In this exercise, the entries below include pictures. Repeat exactly the lines from the line with "The height and" to the line with "This screenshot has width=1568, height=697.", including both, but without the pictures.

**GIVEN INFORMATION:**
•••••

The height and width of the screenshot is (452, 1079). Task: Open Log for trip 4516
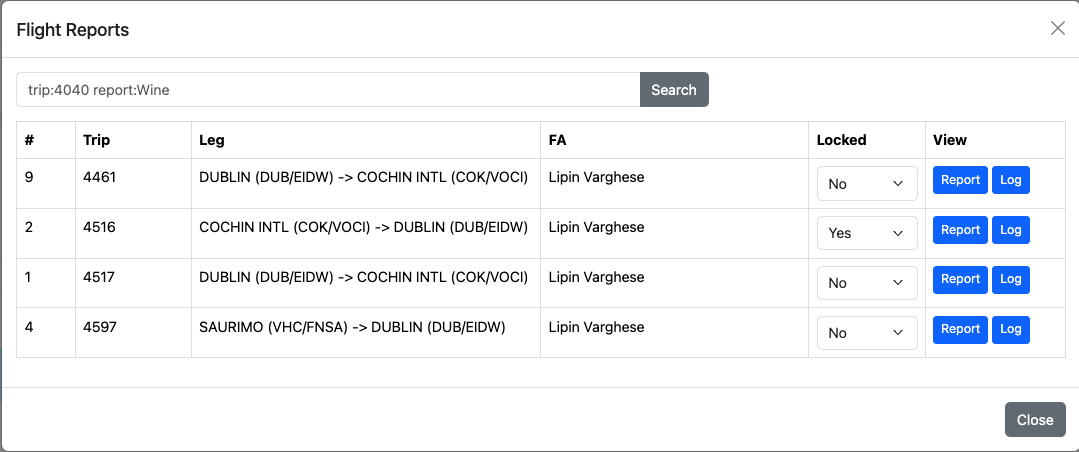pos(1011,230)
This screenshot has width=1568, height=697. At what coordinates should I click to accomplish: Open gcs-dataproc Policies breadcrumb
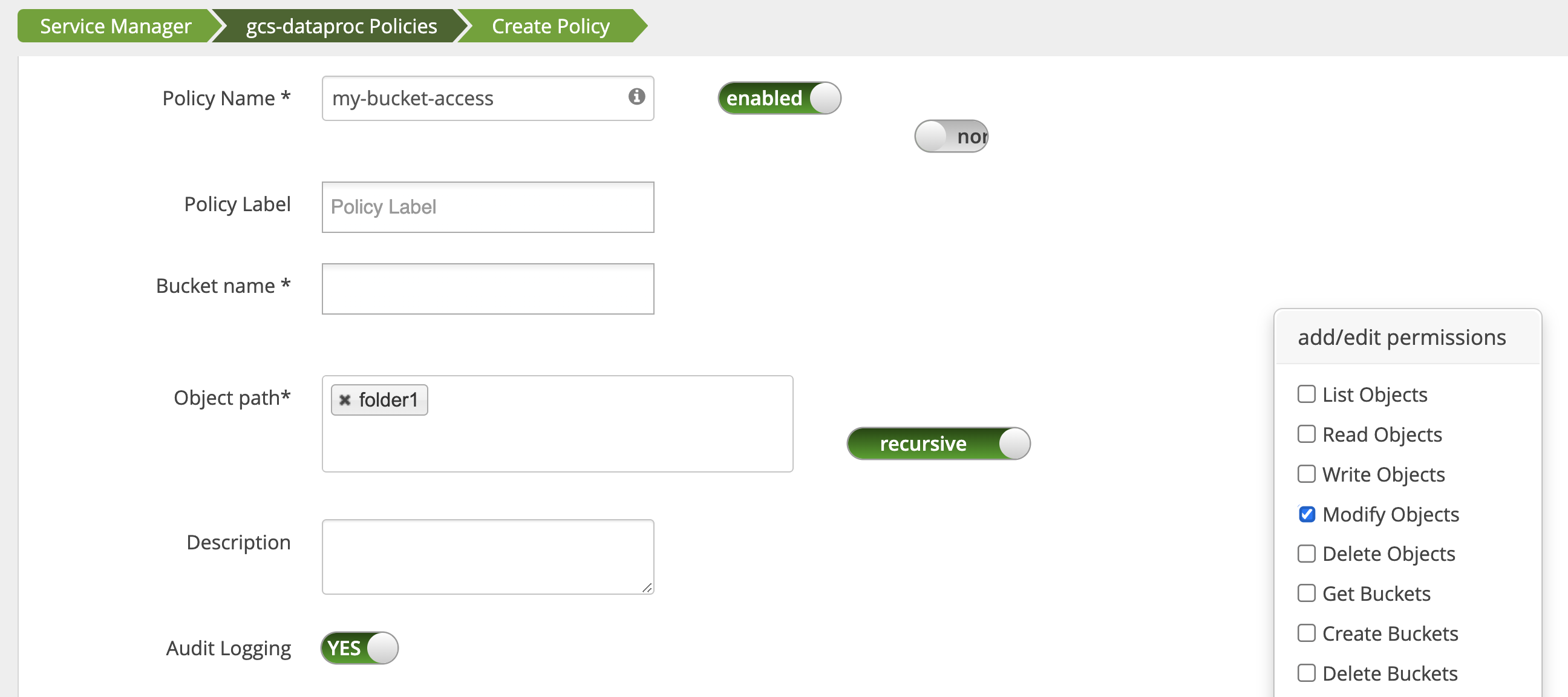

•••••

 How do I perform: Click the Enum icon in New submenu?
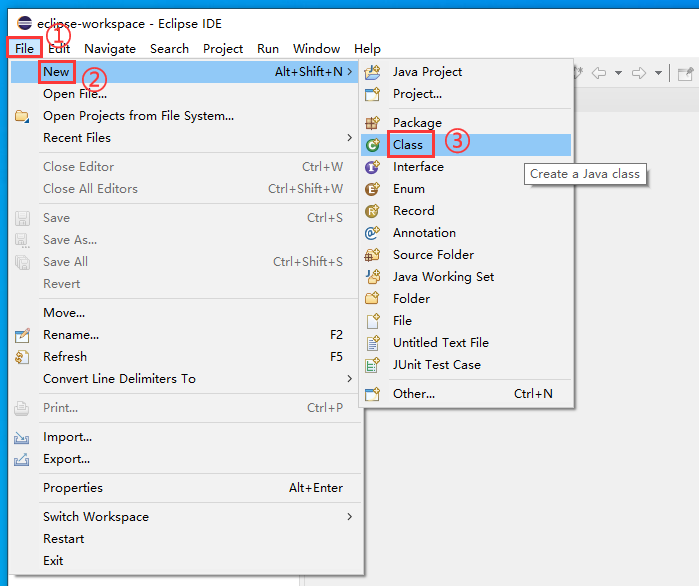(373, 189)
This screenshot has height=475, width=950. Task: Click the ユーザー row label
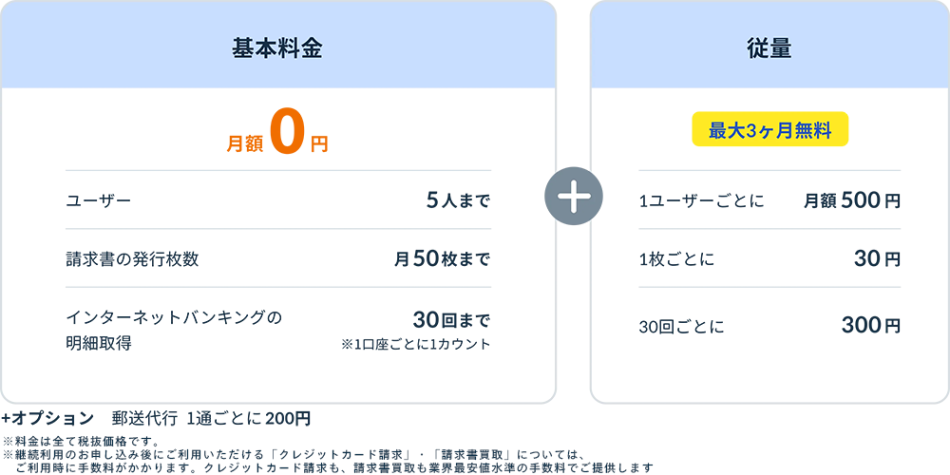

•••••

**EXERCISE OUTPUT:**
The height and width of the screenshot is (452, 1079). Task: Open Log for trip 4516
pos(1011,230)
This screenshot has width=1568, height=697. At what coordinates should I click to accomplish: Open gcs-dataproc Policies breadcrumb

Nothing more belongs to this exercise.